WASHINGTON – Proposals by the Trump administration to pump trillions of dollars into improving America’s infrastructure couldn’t come at a better time, according to the latest report by the American Road & Transportation Builders Association (ARTBA).

The association’s 2016 National Bridge Inventory data found that there are 55,710 structurally deficient bridges in the United States.

Cars, trucks and school buses cross those deficient bridges 185 million times daily, ARTBA said.

About 1,900 of those bridges are on the Interstate Highway System. In addition, state transportation departments have identified 13,000 interstate bridges that need replacement, widening or major reconstruction.

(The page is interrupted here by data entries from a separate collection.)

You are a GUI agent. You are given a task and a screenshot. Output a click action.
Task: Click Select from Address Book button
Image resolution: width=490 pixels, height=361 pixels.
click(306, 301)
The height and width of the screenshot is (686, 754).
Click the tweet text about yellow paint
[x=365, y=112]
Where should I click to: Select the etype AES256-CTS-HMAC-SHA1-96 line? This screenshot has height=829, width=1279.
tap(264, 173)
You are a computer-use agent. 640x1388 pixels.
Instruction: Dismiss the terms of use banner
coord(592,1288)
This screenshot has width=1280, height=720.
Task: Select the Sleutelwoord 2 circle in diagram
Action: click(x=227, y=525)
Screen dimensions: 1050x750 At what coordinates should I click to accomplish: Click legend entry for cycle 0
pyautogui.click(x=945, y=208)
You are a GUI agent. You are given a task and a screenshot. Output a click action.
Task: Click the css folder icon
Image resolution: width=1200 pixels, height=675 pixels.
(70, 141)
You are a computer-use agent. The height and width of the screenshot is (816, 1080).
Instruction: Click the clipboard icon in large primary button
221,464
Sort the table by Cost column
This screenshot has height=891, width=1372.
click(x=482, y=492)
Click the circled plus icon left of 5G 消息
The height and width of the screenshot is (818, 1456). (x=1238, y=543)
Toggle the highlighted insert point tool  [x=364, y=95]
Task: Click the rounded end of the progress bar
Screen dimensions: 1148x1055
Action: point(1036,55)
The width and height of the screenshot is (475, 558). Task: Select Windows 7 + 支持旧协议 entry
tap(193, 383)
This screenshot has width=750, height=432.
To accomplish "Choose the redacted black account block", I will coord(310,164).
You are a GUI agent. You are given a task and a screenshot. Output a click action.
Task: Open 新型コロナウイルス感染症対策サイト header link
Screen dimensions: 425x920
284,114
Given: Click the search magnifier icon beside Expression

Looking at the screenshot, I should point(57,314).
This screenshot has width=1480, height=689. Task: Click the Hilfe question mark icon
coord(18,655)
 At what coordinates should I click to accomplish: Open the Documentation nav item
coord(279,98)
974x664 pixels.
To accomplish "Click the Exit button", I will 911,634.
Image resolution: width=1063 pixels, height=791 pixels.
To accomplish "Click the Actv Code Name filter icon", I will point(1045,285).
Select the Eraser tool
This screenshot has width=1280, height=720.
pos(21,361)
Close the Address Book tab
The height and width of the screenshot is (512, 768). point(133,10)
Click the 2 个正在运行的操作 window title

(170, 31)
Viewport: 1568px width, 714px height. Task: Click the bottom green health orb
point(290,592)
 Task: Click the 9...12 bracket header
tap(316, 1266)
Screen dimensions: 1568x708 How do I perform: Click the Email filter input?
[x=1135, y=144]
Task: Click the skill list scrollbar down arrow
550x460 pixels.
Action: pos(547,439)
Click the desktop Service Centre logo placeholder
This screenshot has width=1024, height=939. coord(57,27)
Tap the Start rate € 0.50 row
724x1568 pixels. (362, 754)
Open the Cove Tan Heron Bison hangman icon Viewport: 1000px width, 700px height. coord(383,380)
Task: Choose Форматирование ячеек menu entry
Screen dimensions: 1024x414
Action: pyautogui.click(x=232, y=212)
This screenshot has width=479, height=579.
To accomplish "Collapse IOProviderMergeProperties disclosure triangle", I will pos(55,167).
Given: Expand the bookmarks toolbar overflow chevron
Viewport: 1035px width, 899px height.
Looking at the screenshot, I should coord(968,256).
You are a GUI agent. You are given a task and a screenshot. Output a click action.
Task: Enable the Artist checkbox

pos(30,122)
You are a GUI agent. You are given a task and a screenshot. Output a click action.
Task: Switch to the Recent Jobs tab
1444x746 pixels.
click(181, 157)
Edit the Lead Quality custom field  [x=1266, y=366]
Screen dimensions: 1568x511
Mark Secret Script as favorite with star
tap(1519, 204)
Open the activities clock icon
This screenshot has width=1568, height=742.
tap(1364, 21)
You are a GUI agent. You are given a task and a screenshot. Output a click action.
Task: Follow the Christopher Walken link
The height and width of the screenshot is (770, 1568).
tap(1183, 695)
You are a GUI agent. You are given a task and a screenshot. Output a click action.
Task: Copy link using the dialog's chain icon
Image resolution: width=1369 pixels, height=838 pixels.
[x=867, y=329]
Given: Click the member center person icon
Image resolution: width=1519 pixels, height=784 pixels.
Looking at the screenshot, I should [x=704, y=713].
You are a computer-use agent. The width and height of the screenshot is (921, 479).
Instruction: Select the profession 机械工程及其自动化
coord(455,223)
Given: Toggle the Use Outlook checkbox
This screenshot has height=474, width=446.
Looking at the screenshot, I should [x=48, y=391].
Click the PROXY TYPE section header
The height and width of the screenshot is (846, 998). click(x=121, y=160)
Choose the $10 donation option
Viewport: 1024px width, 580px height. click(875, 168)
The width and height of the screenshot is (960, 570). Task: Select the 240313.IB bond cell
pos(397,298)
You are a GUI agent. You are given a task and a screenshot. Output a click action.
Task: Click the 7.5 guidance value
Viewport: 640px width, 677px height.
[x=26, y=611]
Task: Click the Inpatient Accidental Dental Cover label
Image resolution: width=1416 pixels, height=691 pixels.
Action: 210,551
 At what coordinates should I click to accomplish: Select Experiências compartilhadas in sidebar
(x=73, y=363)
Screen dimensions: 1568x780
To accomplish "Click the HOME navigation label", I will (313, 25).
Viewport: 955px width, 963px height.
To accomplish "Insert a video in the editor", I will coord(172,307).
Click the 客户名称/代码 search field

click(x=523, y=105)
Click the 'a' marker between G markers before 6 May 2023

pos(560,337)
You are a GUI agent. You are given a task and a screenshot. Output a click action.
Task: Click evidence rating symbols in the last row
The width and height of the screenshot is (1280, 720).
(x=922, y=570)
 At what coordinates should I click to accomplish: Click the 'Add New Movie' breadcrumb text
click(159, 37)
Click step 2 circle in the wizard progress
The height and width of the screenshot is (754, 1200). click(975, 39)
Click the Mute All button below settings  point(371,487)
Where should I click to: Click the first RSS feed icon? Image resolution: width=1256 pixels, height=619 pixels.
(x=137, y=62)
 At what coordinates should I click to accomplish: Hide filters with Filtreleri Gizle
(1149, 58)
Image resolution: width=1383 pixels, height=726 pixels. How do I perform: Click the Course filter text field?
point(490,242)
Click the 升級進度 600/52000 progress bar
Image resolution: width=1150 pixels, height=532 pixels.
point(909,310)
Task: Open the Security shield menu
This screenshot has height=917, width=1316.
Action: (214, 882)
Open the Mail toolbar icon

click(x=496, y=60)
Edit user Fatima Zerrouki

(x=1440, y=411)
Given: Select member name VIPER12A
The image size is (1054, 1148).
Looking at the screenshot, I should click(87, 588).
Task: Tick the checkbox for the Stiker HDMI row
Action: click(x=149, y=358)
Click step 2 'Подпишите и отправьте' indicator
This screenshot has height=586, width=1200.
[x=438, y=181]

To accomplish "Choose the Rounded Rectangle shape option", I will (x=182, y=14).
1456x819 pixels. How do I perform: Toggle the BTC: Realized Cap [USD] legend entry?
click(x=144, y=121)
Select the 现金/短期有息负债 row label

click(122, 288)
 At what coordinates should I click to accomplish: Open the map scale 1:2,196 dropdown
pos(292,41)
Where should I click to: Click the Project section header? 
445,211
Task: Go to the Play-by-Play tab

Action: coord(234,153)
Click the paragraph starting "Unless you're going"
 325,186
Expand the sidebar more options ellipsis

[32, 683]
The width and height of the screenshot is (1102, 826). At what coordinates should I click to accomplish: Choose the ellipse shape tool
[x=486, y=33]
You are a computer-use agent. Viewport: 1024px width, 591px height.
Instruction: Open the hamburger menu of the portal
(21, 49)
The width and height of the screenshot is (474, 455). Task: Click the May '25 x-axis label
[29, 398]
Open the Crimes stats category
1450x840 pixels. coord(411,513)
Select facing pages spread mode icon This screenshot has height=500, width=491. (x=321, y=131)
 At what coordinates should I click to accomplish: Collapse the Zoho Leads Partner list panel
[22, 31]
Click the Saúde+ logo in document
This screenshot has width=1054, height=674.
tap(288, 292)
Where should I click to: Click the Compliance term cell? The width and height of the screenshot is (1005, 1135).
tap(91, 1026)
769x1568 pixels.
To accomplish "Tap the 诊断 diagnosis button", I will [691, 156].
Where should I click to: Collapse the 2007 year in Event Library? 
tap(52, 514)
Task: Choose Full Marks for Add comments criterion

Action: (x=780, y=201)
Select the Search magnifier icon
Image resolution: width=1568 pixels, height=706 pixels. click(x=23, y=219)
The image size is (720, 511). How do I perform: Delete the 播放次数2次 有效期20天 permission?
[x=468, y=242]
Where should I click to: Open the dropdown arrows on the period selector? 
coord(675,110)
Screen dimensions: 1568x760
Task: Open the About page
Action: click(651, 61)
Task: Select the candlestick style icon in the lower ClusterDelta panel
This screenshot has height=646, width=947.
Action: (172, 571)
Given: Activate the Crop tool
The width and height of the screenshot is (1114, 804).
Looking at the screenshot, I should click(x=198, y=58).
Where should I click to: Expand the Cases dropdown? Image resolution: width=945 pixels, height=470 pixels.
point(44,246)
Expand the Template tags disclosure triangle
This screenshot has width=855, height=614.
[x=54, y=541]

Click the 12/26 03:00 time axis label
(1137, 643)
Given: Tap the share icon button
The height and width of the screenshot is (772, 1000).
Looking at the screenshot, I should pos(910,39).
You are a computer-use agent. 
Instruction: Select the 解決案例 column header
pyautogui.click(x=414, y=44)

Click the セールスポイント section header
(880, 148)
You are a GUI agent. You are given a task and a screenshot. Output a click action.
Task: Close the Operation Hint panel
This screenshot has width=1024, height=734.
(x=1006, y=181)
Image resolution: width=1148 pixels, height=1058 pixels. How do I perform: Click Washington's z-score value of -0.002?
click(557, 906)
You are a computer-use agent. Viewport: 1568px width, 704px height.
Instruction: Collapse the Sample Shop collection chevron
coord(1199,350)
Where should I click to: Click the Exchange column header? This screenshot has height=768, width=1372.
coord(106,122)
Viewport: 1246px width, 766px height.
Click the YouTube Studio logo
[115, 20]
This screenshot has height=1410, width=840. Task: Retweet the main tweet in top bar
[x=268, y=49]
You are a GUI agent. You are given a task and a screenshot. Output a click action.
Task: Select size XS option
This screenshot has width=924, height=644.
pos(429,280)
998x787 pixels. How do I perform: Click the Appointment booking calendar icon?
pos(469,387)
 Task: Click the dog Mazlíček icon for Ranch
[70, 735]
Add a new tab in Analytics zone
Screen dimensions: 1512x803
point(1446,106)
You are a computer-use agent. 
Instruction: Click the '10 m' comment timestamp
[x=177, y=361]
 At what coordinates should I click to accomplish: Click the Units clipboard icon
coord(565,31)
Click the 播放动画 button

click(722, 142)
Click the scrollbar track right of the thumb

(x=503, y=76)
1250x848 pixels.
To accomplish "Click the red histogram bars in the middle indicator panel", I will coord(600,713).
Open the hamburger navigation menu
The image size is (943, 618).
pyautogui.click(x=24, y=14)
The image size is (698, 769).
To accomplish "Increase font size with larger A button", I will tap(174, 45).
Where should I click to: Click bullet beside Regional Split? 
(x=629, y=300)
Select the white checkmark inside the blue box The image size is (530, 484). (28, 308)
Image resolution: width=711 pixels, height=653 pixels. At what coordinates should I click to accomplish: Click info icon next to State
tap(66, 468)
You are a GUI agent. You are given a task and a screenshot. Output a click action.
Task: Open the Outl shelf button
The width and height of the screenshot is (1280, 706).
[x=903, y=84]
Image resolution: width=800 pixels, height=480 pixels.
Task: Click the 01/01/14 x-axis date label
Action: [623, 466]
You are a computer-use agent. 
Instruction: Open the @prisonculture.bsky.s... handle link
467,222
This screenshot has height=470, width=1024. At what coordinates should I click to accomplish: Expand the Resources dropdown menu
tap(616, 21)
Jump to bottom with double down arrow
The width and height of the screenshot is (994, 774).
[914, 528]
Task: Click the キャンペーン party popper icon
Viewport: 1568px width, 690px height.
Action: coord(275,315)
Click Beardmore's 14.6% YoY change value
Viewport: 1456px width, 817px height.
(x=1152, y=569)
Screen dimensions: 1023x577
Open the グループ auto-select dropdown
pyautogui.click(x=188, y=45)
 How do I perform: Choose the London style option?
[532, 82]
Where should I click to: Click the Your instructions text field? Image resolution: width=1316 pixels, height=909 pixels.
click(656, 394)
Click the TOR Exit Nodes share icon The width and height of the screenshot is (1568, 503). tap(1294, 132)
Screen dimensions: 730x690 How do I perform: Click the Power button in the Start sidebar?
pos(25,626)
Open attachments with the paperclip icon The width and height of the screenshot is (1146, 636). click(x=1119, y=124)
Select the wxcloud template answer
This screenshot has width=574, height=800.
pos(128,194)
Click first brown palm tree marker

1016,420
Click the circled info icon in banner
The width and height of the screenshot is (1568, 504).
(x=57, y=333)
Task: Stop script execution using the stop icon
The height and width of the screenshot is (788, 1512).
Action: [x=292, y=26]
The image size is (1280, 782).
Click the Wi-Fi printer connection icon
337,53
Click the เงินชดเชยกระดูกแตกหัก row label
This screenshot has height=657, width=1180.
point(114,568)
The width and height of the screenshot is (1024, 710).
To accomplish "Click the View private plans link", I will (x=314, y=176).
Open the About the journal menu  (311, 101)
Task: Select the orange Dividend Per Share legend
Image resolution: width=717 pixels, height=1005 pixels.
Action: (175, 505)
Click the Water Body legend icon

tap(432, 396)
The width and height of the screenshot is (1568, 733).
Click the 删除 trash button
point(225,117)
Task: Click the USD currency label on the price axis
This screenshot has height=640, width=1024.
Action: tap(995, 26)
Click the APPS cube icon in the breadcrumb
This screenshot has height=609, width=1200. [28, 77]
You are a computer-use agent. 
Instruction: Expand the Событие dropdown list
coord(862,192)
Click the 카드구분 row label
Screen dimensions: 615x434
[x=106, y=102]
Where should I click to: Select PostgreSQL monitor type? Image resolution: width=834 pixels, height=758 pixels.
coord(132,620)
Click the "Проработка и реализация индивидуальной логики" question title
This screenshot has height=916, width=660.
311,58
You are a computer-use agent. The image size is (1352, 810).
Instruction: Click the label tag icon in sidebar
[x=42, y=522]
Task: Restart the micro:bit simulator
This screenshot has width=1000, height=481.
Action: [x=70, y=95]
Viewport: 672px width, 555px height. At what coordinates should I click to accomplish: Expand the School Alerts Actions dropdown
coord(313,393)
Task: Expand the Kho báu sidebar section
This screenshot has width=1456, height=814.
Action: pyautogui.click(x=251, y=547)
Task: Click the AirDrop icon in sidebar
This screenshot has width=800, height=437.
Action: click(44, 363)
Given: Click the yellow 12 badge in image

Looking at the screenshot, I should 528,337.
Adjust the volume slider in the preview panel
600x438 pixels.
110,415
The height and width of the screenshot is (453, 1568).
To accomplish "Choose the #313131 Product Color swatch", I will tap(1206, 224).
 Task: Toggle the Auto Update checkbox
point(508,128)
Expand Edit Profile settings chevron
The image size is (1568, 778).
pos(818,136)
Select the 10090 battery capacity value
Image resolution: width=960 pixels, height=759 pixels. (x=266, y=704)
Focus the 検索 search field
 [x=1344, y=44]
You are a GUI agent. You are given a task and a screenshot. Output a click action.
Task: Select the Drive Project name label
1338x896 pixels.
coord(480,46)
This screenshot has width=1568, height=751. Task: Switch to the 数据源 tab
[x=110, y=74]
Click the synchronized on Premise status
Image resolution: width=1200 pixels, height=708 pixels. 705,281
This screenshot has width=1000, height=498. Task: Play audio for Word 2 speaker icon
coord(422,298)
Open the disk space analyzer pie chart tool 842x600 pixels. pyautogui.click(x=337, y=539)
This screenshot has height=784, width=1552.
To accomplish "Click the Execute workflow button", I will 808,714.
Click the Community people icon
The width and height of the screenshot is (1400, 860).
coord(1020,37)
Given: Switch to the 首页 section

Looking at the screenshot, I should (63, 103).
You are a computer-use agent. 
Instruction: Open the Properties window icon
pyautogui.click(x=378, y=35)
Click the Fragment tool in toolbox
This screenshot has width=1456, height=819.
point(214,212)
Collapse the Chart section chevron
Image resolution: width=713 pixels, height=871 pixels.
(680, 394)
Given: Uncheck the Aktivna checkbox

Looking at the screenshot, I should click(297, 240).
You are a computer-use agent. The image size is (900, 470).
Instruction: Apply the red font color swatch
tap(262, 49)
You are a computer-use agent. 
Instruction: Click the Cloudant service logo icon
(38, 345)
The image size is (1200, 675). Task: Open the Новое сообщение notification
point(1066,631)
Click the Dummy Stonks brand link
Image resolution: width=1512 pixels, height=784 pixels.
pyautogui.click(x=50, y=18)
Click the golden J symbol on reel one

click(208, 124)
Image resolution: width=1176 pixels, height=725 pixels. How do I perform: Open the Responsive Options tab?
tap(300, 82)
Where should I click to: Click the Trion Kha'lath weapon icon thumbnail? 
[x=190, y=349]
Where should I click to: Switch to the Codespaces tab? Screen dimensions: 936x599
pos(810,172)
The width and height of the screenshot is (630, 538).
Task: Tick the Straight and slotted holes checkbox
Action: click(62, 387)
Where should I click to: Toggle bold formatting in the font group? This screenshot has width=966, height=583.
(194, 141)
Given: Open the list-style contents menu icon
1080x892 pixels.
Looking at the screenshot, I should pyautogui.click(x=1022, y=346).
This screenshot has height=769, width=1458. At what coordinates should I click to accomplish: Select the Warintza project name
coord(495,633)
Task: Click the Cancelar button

ARTBA said the length of the nation’s structurally deficient bridges, if placed end-to-end, would stretch 1,276 miles, half the distance from New York to Los Angeles.

The average age of the structurally deficient bridges is 67 years, compared with just 39 for non-deficient bridges. Additionally, 41 percent of all bridges in the U.S. are at least 40 years old and have had no major reconstruction work done to them.

“America’s highway network is woefully underperforming. It is outdated, overused, underfunded and in desperate need of modernization,” said Alison Premo Black, the association’s chief economist, who conducted the analysis.

“State and local transportation departments haven’t been provided the resources to keep pace with the nation’s bridge needs.”

Looking at the bridge data state-by-state, ARTBA found that Iowa, Pennsylvania, Oklahoma, Missouri, Nebraska, Illinois, Kansas, Mississippi, Ohio and New York have the most structurally deficient bridges. Washington, D.C., Nevada, Delaware, Hawaii and Utah have the least, the report found.

ARTBA said at least 15 percent of the bridges in eight states—Rhode Island, Iowa, Pennsylvania, South Dakota, West Virginia, Nebraska, North Dakota and Oklahoma—are also structurally deficient.

To help ensure public safety, bridge decks and support structures are regularly inspected for deterioration and remedial action. They are rated on a scale of zero to nine—with nine meaning the bridge is in “excellent” condition. A bridge is classified as structurally deficient and in need of repair if its overall rating is four or below.

While these bridges may not be imminently unsafe, they are in need of attention, ARTBA said.